### Assignment
Within the records below, filter for lines carrying the word "screenshot" and copy them.

Top of Supplied information

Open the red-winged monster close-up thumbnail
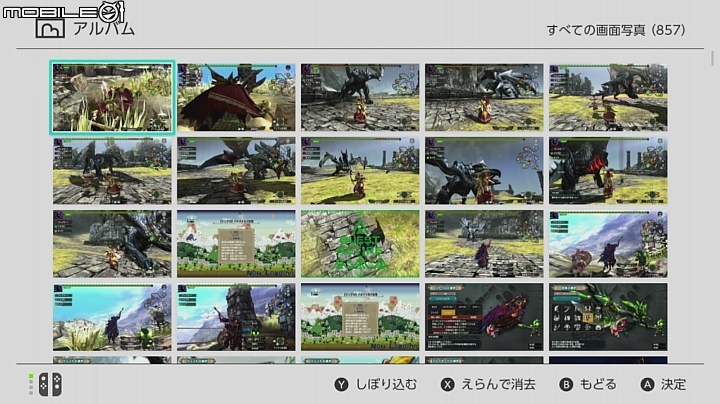Viewport: 720px width, 404px height. click(x=236, y=97)
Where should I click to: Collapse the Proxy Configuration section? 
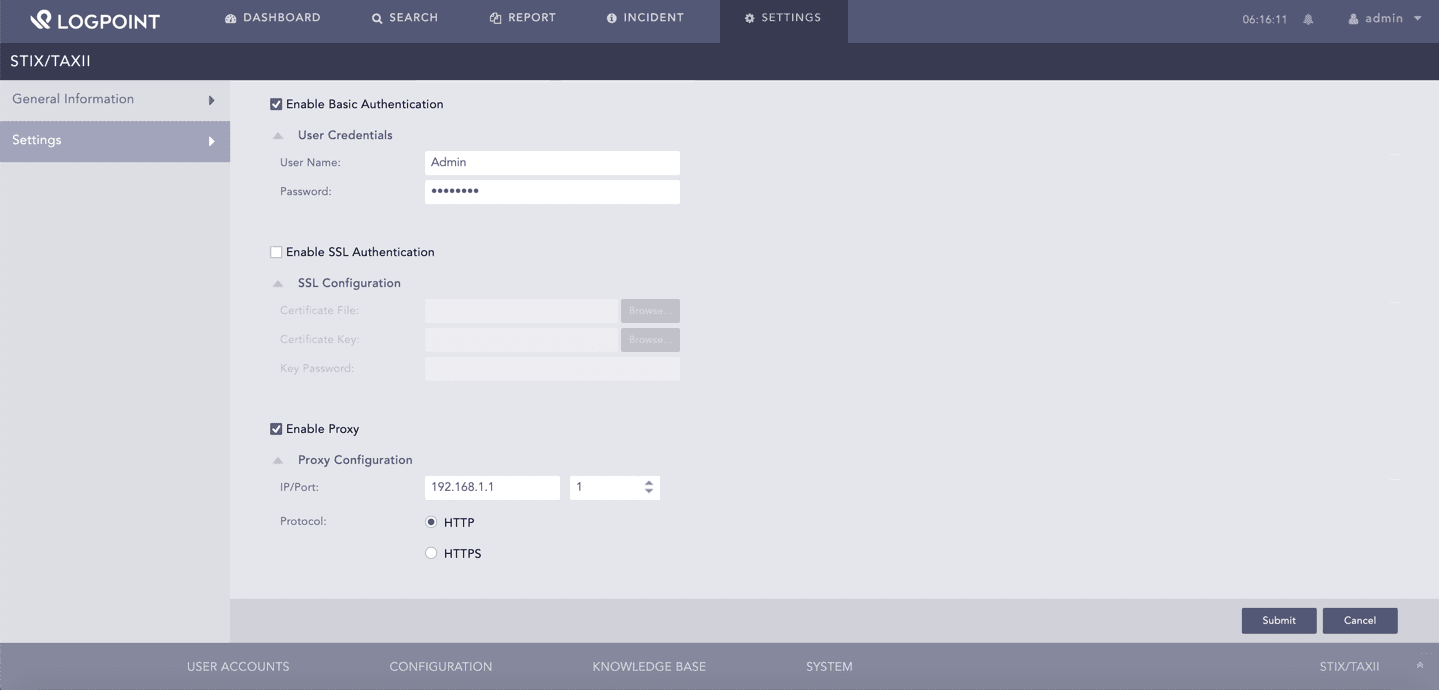[x=277, y=460]
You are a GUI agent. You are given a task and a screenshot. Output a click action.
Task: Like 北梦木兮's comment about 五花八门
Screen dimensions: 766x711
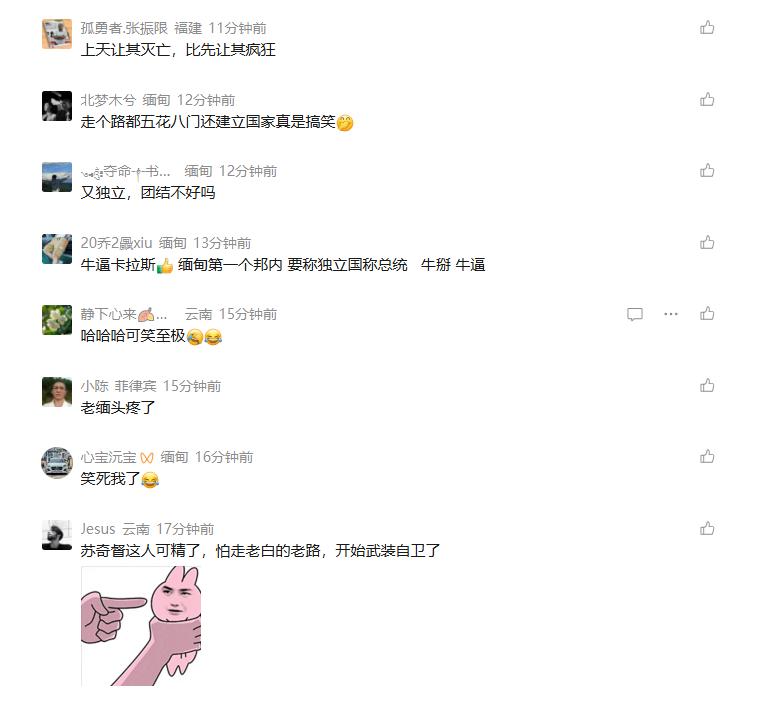click(x=707, y=100)
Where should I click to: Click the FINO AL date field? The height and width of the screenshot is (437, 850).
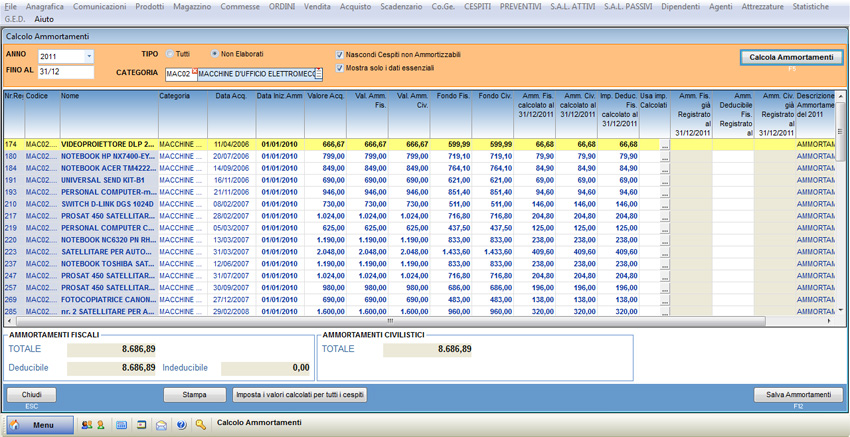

Bottom of Supplied information

### Written response
You are a GUI agent. You are given a task and a screenshot. Output a click action.
Where should I click to: Click the FINO AL date field? The height and width of the screenshot is (437, 850).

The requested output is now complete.